**Exercise details**
Please repeat word for word the line containing "Open the calendar from date and time" and every following line up to and including the last one below, pictures excluded.

= = = =

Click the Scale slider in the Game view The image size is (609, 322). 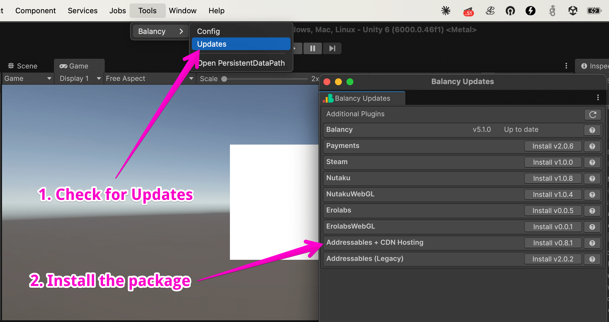(x=224, y=79)
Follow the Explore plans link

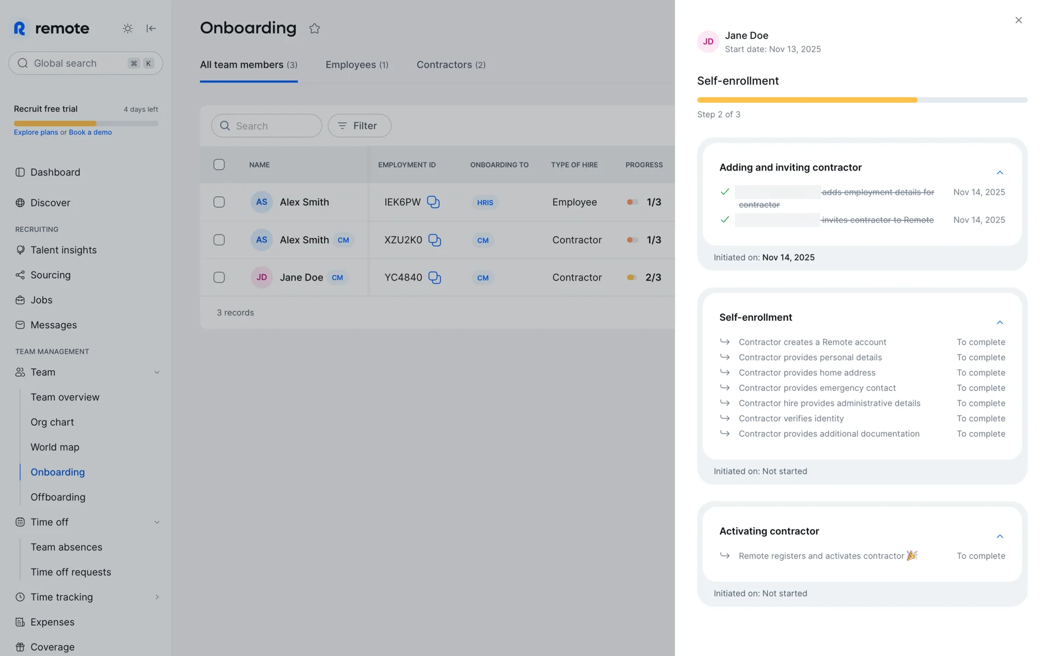[x=36, y=132]
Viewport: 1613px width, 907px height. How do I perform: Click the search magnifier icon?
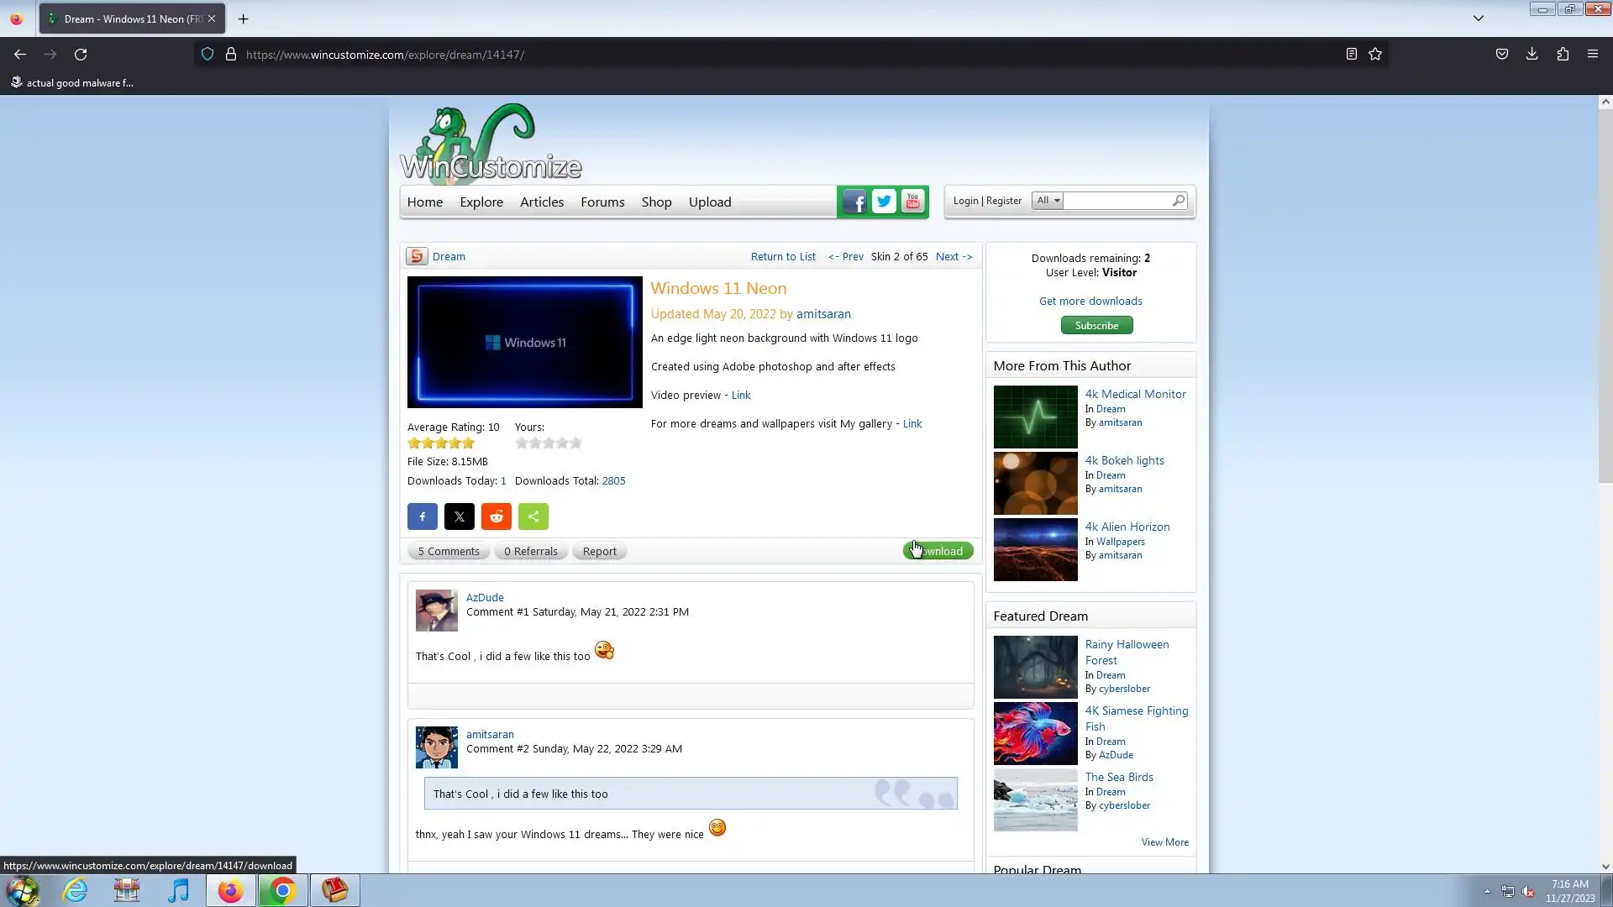point(1178,201)
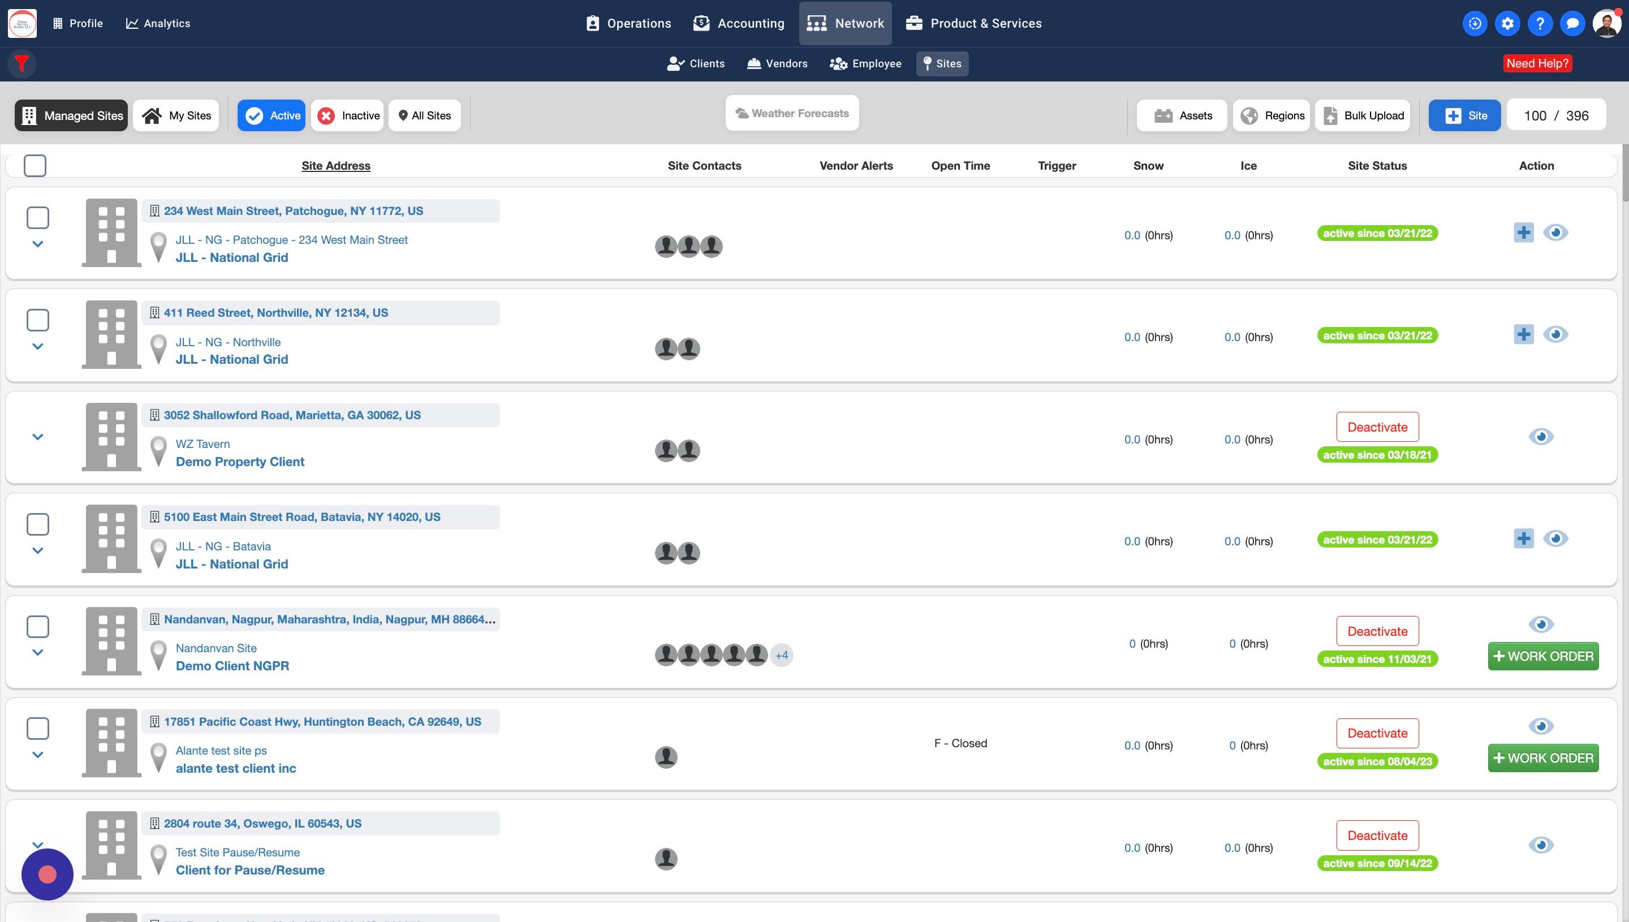This screenshot has width=1629, height=922.
Task: Deactivate the 2804 route 34 site
Action: (x=1377, y=835)
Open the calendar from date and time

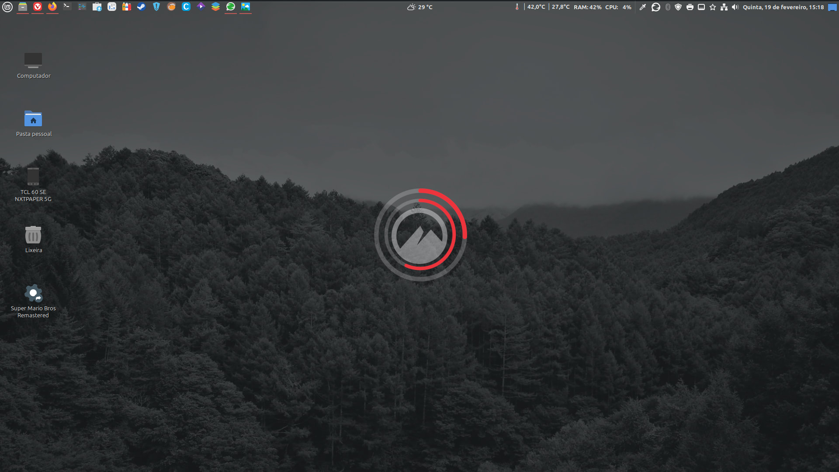coord(783,7)
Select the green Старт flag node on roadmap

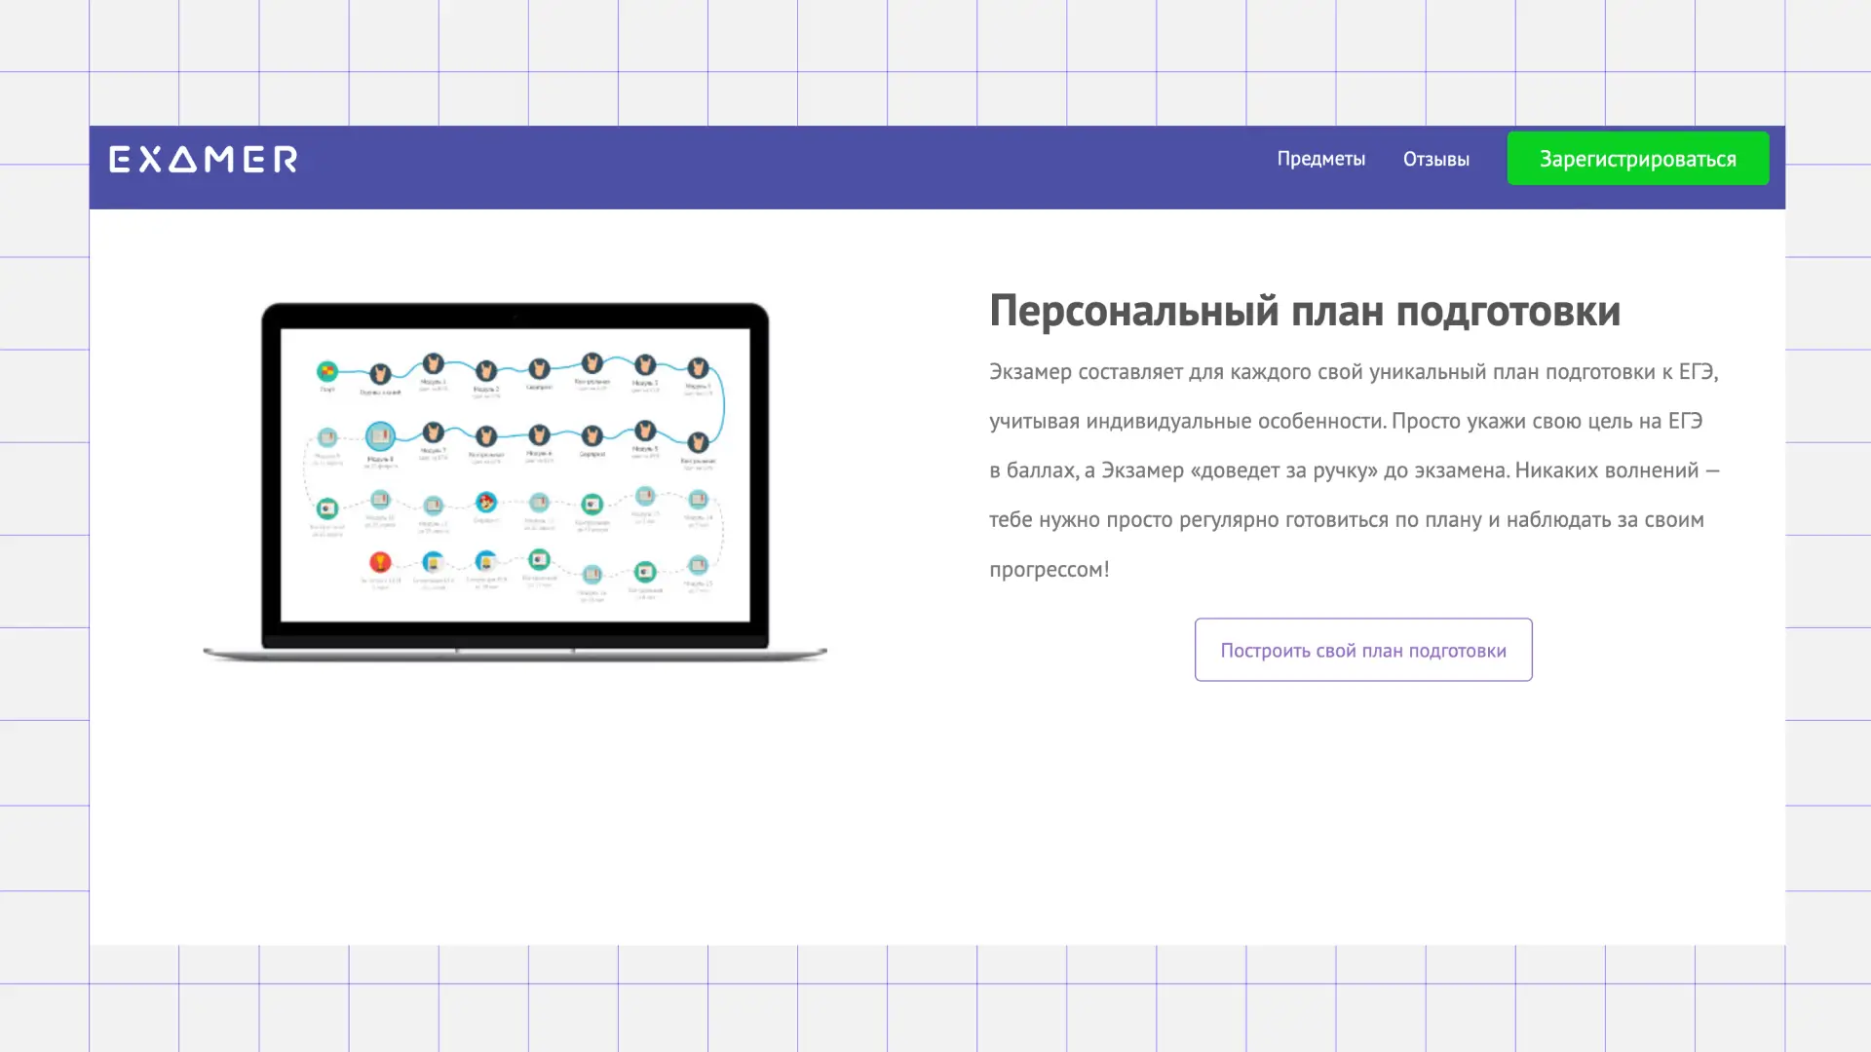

= = = =

**Exercise answer**
Open the calendar from date and time

coord(783,7)
Select the green Старт flag node on roadmap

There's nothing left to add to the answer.